LIÈGE

Ne dites plus «Publifin», mais «Enodia»: 3 choses à retenir de la dernière AG de l’intercommunale liégeoise

L’assemblée générale de Publifin a approuvé le changement de nom de l’intercommunale et est revenue sur le sort des Éditions de l’Avenir.

En l’absence, remarquée, de la présidente du conseil d’administration, Stéphanie De Simone, et de son vice-président démissionnaire, Josly Piette, c’est le socialiste Hassan Bousette, en qualité d’administrateur le plus âgé présent, qui a présidé l’assemblée.

1 – Publifin devient Enodia

C’est désormais chose faite: l’assemblée générale de Publifin a acté vendredi soir le changement de nom de l’intercommunale liégeoise. Ne dites plus «Publifin», mais bien «Énodia».
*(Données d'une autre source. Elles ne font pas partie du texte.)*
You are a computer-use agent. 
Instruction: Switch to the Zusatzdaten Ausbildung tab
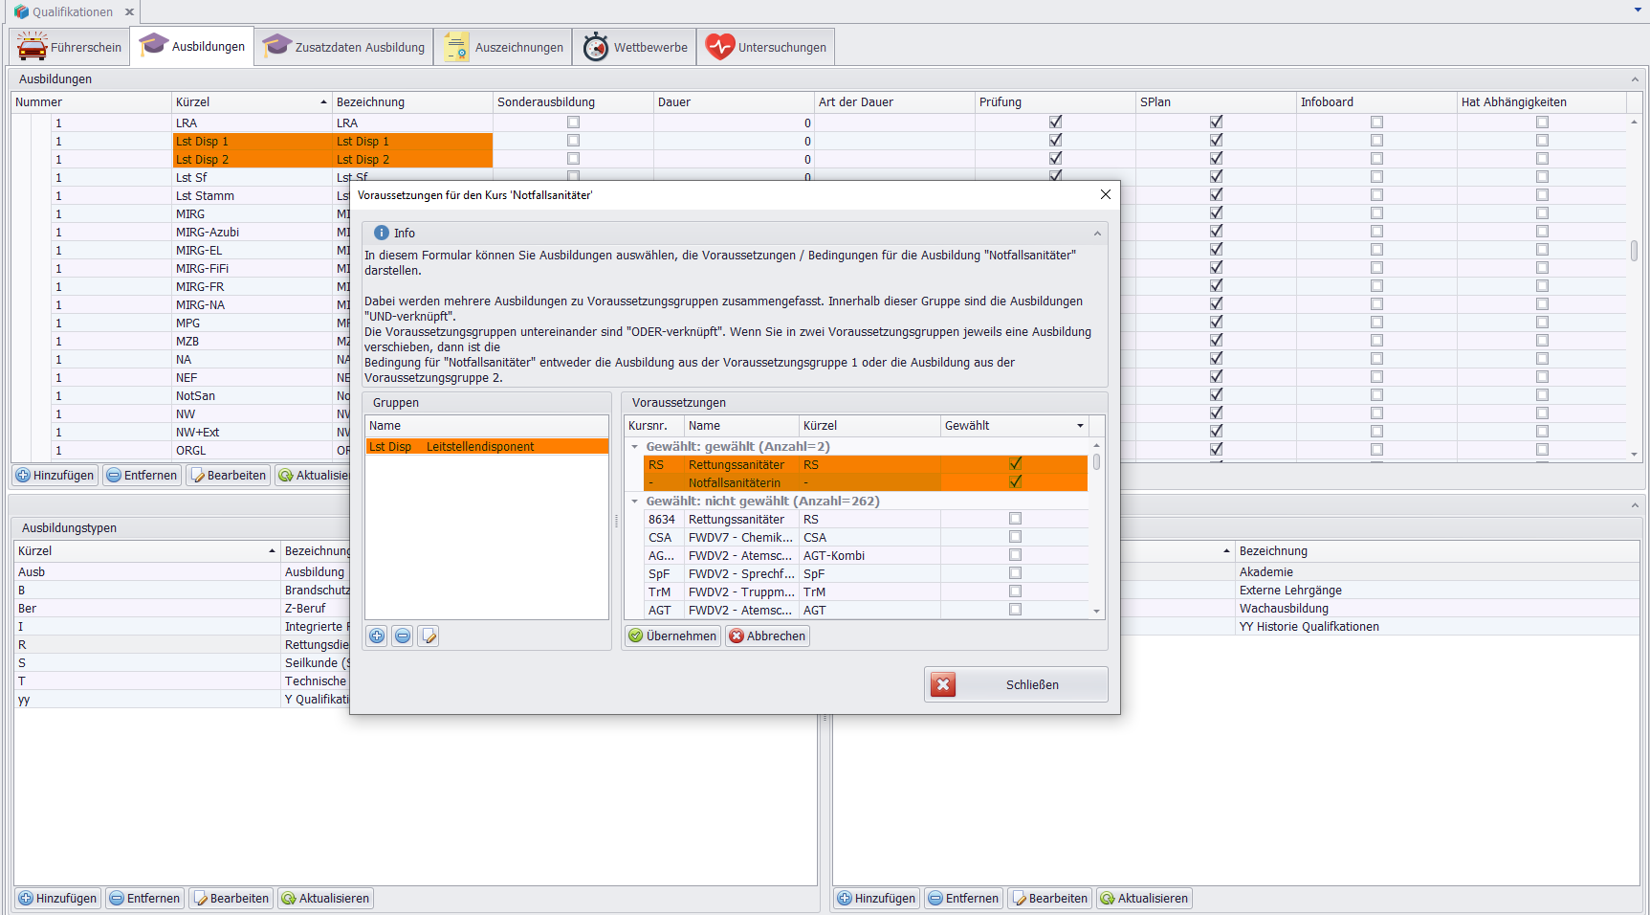tap(344, 47)
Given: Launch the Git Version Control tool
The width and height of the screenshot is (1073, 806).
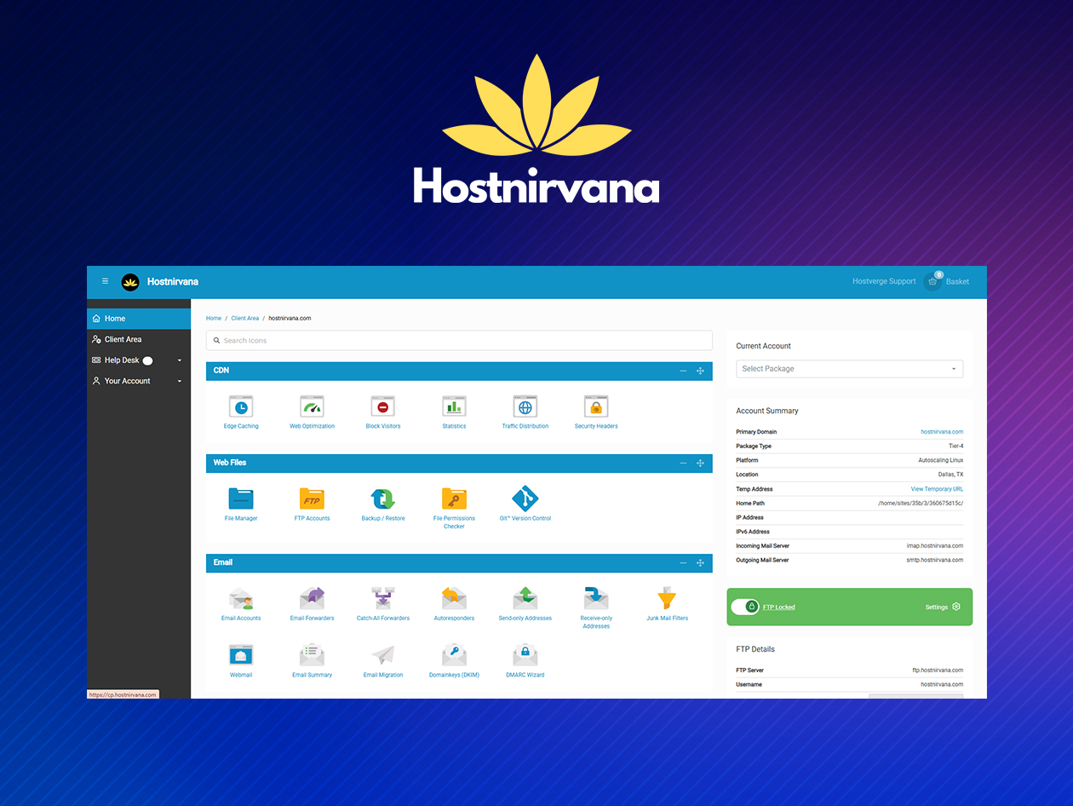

Ce changement de nom a été approuvé par 68,50% contre 20,79% et 10,71% d’abstentions. Plusieurs opposants à ce changement ont notamment pointé du doigt le coût qu’une telle opération allait engendrer. Une remarque qui n’a pas reçu de réponse en séance, mais qui devrait en recevoir une dans le PV de la réunion…

Mesure avant tout cosmétique, elle a surtout pour but de tourner la page de la fameuse «affaire Publifin».

2 – Le plan de développement approuvé à 67%

Adopté par 67,81% contre 21,27 et 10,92% d’abstention, le plan de développement faisant suite à l’évaluation du plan stratégique 2017-2019 a accaparé une bonne partie de la réunion.

L’occasion pour les communes de faire valoir certaines doléances. Ainsi la ville de Waremme a sollicité de Resa un plan d’investissements afin de doter le réseau hesbignon d’une qualité supérieure qui puisse assurer la production d’électricité de façon pérenne.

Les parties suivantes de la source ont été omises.